The famous writer Rudyard Kipling (1865-1936) was born in India, and in addition to writing poetry and books, he was also a journalist.
He once wrote about an unusual experience while covering a story in the land in which he was born, India.
“I was going about my normal routine of the day when I came across an elderly man who approached me and said he could help me. Not knowing the man, and noticing that his attire was somewhat ragged, I kept walking with the hope he would take a different route.
“But I was under the wrong assumption, and the man stuck to me like glue. The faster I walked, the faster he walked. “And even when I politely asked him not to follow me, he merely smiled and nodded and kept up with me, foot by foot.
“Finally, I stopped and asked him what it was he wanted. He said I should not procrastinate and finish my book. I asked him what on earth he was talking about and he said, come on, you know.
“Then he astounded me by giving me the title. It was the exact title of a story I had been working on for some time but had put aside because I couldn’t figure out an ending that would be reasonable and interesting.

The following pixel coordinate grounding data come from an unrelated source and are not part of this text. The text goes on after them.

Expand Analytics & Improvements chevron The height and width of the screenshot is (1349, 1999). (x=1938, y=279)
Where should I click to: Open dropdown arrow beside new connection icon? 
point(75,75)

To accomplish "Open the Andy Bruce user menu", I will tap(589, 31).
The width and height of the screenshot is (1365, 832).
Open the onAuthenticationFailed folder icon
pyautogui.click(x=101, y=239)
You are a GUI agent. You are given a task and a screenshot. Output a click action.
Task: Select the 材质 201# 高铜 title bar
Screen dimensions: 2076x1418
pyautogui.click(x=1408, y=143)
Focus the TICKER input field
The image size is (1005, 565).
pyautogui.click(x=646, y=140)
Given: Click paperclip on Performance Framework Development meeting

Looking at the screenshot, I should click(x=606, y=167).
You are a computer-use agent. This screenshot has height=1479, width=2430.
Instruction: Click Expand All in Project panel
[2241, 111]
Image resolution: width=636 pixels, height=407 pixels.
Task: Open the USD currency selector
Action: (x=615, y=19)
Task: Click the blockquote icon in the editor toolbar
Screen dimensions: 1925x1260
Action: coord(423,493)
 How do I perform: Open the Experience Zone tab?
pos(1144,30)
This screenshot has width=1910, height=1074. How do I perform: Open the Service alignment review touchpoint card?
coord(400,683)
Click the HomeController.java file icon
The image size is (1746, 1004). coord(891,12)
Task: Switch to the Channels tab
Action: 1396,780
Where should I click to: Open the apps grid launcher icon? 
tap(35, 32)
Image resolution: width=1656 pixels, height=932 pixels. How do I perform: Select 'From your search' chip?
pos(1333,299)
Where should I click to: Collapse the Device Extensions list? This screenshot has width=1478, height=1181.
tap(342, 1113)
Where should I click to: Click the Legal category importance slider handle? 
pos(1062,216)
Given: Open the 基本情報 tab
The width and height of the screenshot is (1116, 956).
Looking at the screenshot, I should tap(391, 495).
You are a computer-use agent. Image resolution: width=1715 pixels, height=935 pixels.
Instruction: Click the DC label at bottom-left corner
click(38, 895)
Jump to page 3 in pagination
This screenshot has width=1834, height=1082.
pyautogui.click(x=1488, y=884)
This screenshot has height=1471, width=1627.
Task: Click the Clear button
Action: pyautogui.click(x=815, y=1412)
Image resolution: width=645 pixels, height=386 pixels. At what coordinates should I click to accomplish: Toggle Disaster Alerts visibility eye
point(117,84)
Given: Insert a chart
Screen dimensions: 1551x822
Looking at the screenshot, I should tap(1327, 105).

“And, what’s more, I had told no one, absolutely no one, what the title was. So here I was with this strange little man whom I had never met hounding me for no apparent reason, then stunning me by telling me the name of my book.
“I was astounded. When I asked him how he could possibly have known what I was writing, he pointed to his brain and said, I know it, I just know it. He was giggling and spitting a bit, and I’m not sure his mind was intact.
“But I know this much. He had picked my thoughts out of my head. Here was a mind reader of the first order. I gave him some money and thanked him for his encouragement.
“That evening, at home and after dinner, I opened the unfinished manuscript and to my amazement, the rest of the story seemed to pop into mind.”
“It was a most unusual day and I shall never forget it.”